▶ Work instructions
Give back, word for word, the part of the records that opens with the line containing "You are a GUI" and closes with the line containing "Task: Click the HTML5 icon next to index.html", both lines included.

▶ Provided records

########

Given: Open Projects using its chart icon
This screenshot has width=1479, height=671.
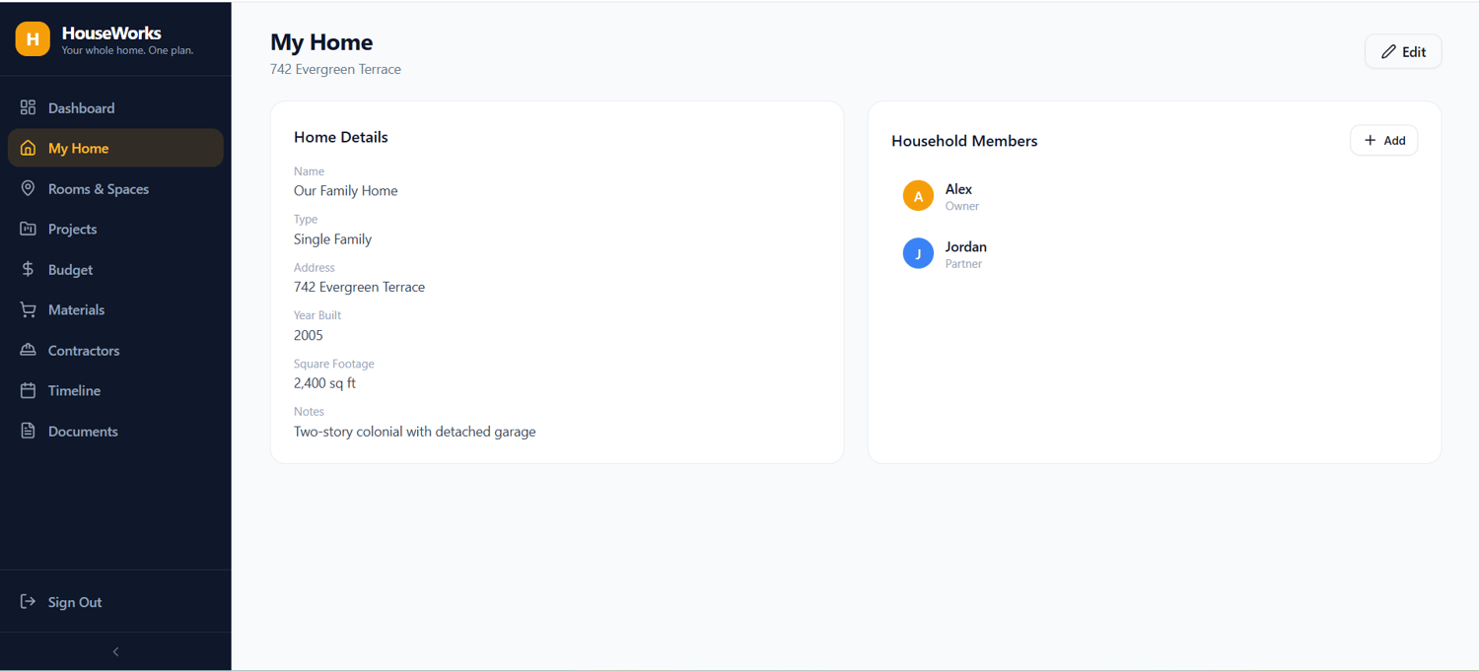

########

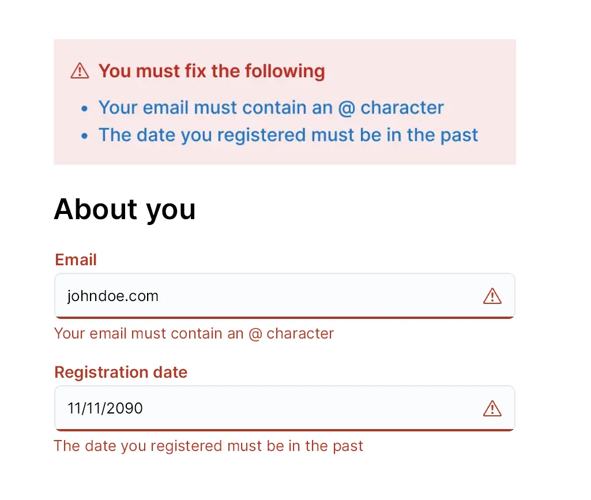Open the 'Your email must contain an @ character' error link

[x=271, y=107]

########

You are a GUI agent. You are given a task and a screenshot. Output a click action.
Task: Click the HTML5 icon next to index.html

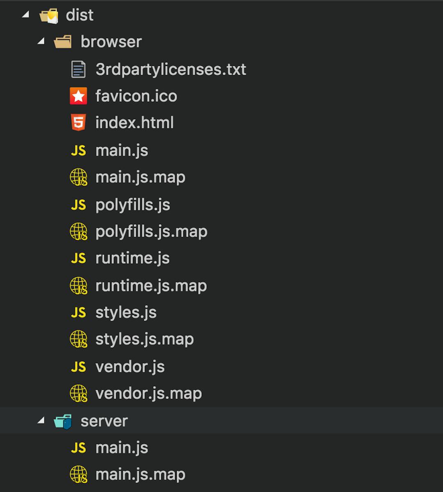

########

▶ Complete answer
You are a GUI agent. You are given a task and a screenshot. Output a click action.
Task: Click the HTML5 icon next to index.html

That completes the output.